L'histoire :
Tristan se rapproche de son but. Il arrive en Irlande pour récupérer celle qu’il doit ramener à son roi. Arrivé à Weisfort, il fait une petite halte mais il sent que quelque chose ne va pas dans le village. Les gens semblent méfiants et craintifs. Quand Tristan arrive, tout le monde rentre pour se calfeutrer. Les bateaux du port sont détruits également. Il hèle deux passants mais ceux-ci fuient rapidement pour rentrer s’enfermer dans une bicoque. Une femme lui dit de partir vite avant qu’elle ne s’enferme chez elle. Tristan lui demande ce qu’il se passe et pourquoi tout le monde semble avoir peur de quelque chose.
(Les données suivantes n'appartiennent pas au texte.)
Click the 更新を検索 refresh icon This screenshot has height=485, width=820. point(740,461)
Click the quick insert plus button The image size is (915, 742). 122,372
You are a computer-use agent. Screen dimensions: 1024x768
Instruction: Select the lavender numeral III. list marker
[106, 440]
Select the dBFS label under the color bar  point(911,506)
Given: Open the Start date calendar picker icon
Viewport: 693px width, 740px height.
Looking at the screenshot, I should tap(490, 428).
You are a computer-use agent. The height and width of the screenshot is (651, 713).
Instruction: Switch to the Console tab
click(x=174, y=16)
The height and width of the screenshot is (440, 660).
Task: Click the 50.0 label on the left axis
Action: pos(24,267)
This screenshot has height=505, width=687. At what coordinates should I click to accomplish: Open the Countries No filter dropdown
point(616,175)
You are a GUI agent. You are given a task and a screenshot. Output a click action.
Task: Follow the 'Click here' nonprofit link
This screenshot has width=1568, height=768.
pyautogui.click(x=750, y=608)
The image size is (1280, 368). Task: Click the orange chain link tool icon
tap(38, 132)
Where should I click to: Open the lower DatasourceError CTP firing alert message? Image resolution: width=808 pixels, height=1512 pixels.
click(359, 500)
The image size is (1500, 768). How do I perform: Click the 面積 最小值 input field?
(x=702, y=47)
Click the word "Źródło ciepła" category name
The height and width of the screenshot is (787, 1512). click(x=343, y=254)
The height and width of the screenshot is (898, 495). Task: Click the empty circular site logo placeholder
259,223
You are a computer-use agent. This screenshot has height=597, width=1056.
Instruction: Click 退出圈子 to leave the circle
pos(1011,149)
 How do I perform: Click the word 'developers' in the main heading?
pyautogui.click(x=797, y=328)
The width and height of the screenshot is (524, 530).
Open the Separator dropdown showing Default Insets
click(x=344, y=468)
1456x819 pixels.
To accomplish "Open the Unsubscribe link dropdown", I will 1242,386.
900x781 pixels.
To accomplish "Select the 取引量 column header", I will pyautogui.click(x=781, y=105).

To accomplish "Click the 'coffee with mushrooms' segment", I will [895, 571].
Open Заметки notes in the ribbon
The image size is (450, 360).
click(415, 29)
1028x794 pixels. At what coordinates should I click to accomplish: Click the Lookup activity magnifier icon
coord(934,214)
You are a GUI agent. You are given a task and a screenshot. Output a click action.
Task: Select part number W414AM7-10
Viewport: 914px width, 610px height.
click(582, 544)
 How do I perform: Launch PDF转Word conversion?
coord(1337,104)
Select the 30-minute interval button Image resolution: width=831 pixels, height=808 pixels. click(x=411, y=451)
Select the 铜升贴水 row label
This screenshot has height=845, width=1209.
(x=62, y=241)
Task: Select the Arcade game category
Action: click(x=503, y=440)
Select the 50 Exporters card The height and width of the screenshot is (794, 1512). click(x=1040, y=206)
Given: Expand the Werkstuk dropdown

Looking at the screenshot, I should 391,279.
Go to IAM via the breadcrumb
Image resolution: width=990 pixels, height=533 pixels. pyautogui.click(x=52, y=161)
Elle répond qu’il va arriver. « Il », c’est le dragon qui terrorise la région depuis de nombreuses années. Il vole, brûle et dévore tout sur son passage et personne ne peut l’arrêter. Tristan est surpris que personne n’ait eu le courage de l’affronter mais elle dit qu’aucun chevalier, noble ou bourgeois n’a pas pu rester face à l’abdominale créature. Elle est beaucoup trop impressionnante. Pourtant, le Roi a promis la main de sa fille à celui qui commet l’exploit de vaincre le dragon. Elle arrête aussitôt son explication car elle a entendu du bruit : le dragon est tout proche ! Loin de se cacher avec la villageoise, Tristan dégaine son épée et monte sur son cheval. Prenant une lance, il fonce dans la direction du dragon, sans peur et sans hésitation.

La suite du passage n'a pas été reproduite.